Much of the downside ABBV experienced occurred after its latest earnings report. AbbVie reported fourth-quarter adjusted profits that grew a solid 28% over last year; at $1.90 a share, the company achieved its guidance for the quarter. But the stock gave up around $10 a share, falling from $88 to around $78, after the report. Investors fretted over the 15% drop in international Humira sales. Biosimilar competition in Europe, which makes up 75% of its international Humira business, was expected.
However, generic competition for its flagship drug does not concern ABBV management. It’s likely that they’re banking on a slew of new product releases in 2019 to offset the aggressive discounting from competitors.
In fact, AbbVie is funding five major products for launch indications this year. This should drive revenue higher and lead to double-digit earnings-per-share growth for the company. All of which makes it one of the notable biotech dividend stocks to buy.
Allergan plc (NYSE:AGN) ended its last rally in October 2018, with AGN shares finally bottoming by the end of last year at around $130. The stock fell again from $160 to a recent price of $144 after reporting Q4 results.
Right now, AGN shares will pay you a modest 2.1% dividend. And if the stock rebounds, the total return will be higher.
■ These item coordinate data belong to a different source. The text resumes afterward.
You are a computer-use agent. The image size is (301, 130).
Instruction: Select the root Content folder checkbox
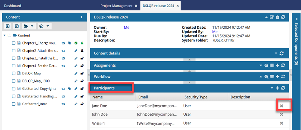coord(9,35)
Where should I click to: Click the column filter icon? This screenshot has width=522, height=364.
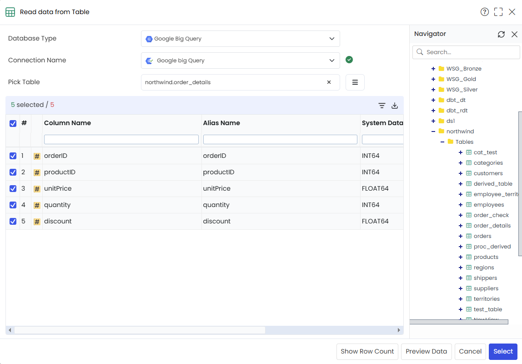pos(382,106)
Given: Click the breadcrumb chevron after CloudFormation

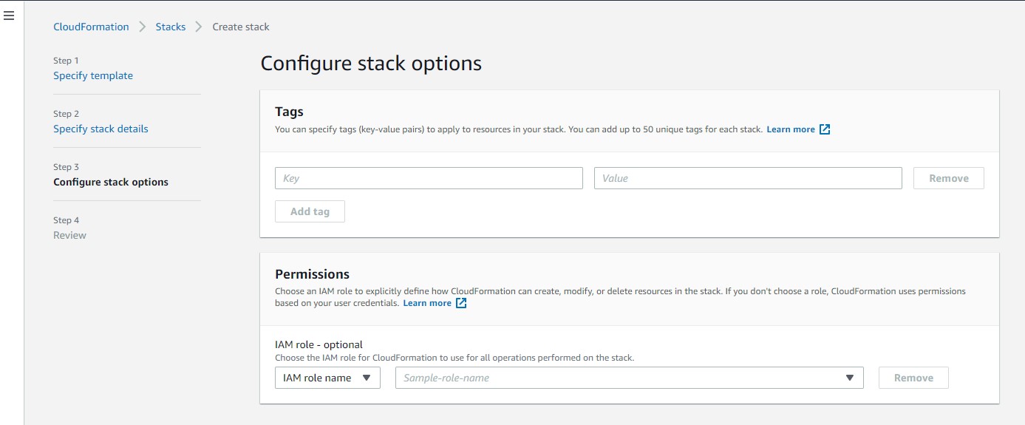Looking at the screenshot, I should tap(143, 27).
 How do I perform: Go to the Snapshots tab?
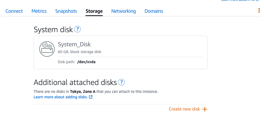click(66, 11)
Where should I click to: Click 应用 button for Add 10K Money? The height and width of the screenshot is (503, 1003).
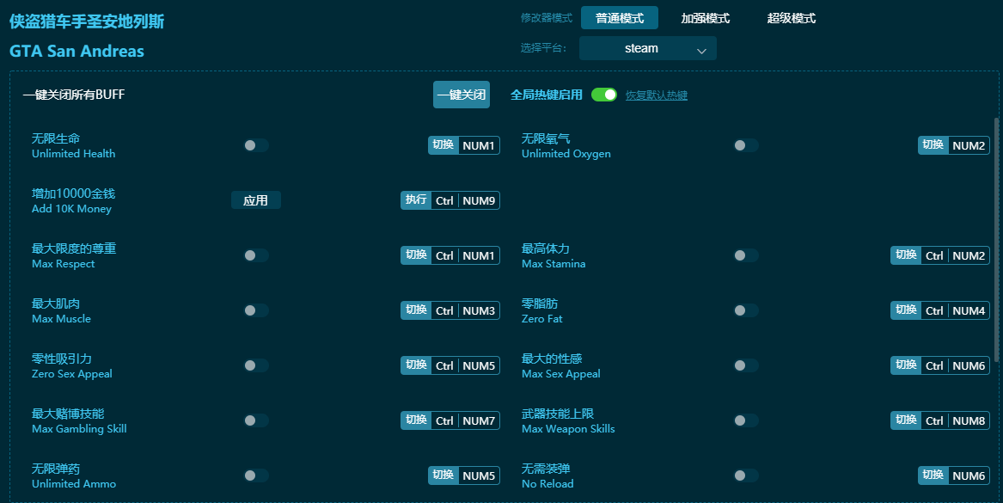(x=255, y=200)
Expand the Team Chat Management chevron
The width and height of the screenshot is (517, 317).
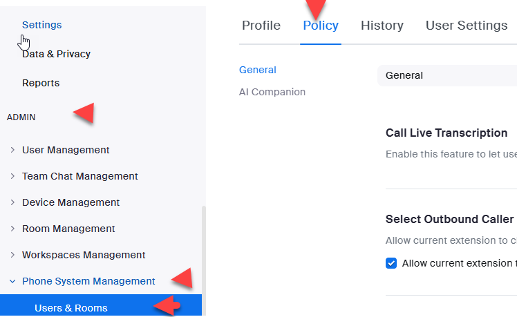12,176
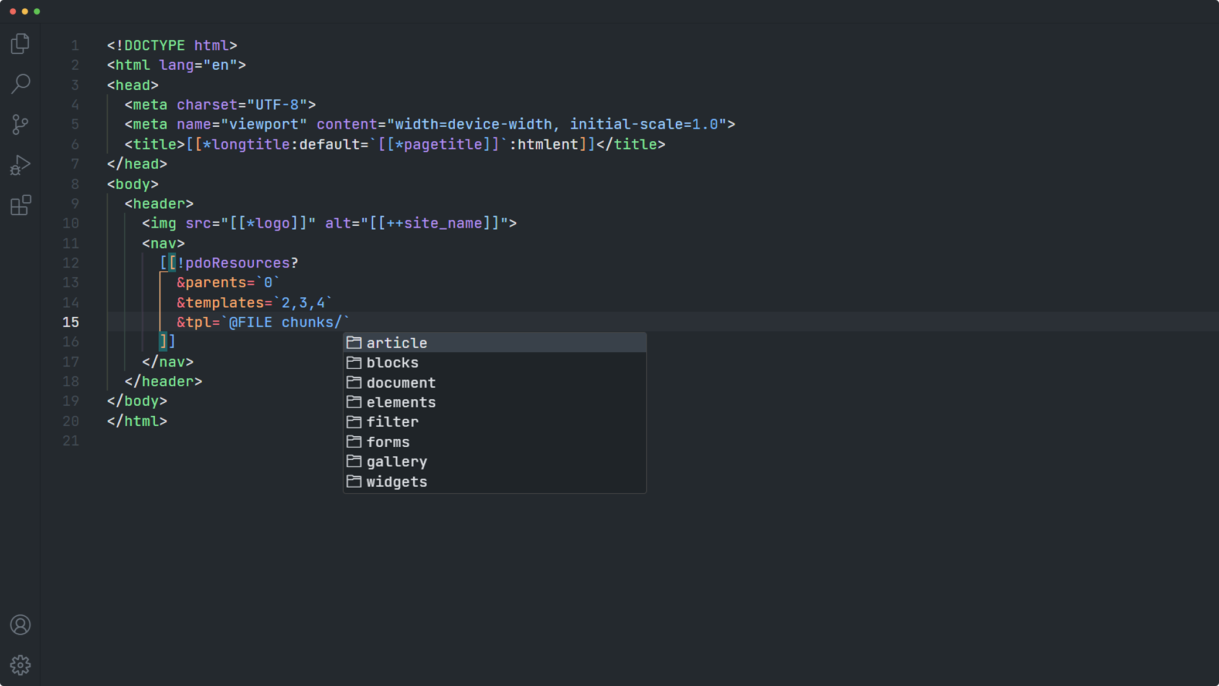Image resolution: width=1219 pixels, height=686 pixels.
Task: Open the Search panel icon
Action: point(20,84)
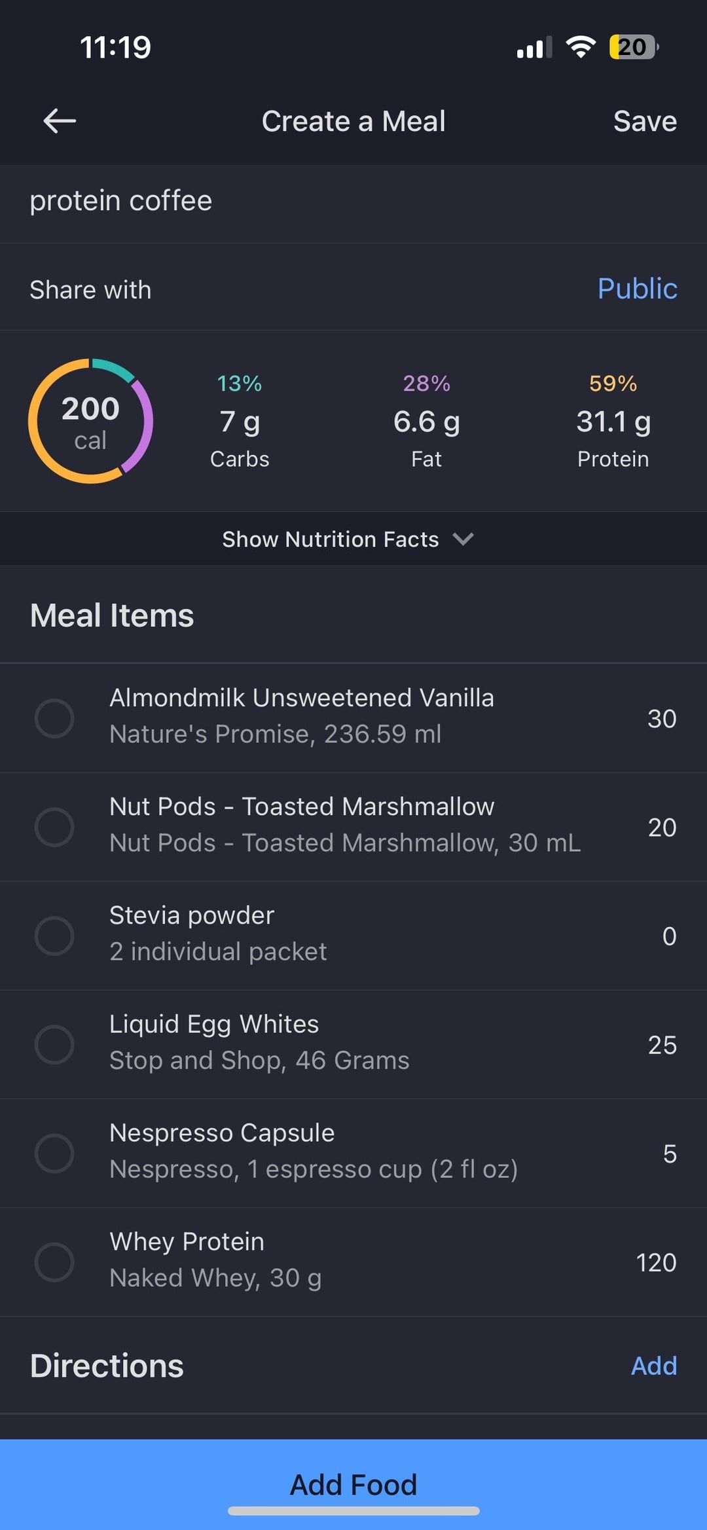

The botox specialist reported $4.08 billion in revenue, down 5.7% from last year. Non-GAAP income fell 15.4% to $1.45 billion. Encouragingly, sales of Botox rose 9.4%, while the Juvederm collection, Lo Loestrin and Vraylar all rose in the double digits. Although these products are a smaller part of total revenue, it is enough for management to forecast revenue of $15 billion – $15.3 billion this year.
With management forecasting lighter results for the year, why should investors buy AGN stock for the dividends? The firm has six late-stage clinical programs, plans of one to two new product launches annually and the company has strong margins. It made $5.64 billion in operating cash flow last year. This is more than the $976 million it needs for the dividend.
After settling at around $42 at the start of 2019, Sanofi (NASDAQ:SNY) rallied steadily to close at around $43.45 recently. Now, at its 50-day simple moving average, shares have a dividend yield of 4.28%.
Sanofi’s underperformance is unusual. Other than trading at a slightly higher valuation at a P/E of 22X, the company did not report any negative news. If anything, the collaborations that this biotech firm has with Regeneron Pharmaceuticals (NASDAQ:REGN) should bolster investor confidence. Regeneron’s Dupixent is becoming a blockbuster hit for treating Atopic Dermatitis. Alongside its efforts with REGN, SNY is also supplying the active ingredient of avanafil to Vivus (NASDAQ:VVUS).
Another promising aspect bolstering the case for SNY stock is that on Jan. 23, the Food and Drug Administration approved the use of Sanofi’s Fluzone in young children.
When it reports earnings on Feb. 7, the company should not bring up any negative surprises. It should be consistent like Q3’s report where the company reported sales growing 6.3% (at constant exchange rates). Its Bioverativ acquisition should continue to contribute meaningfully to sales.
Looking ahead, an EMA decision in the first half of this year for its oncology drug Libtayo, plus an FDA action date of Feb. 6 for Cablivi, which treats a rare blood disorder, should keep investor confidence high.
As of this writing, Chris Lau held shares of ABBV.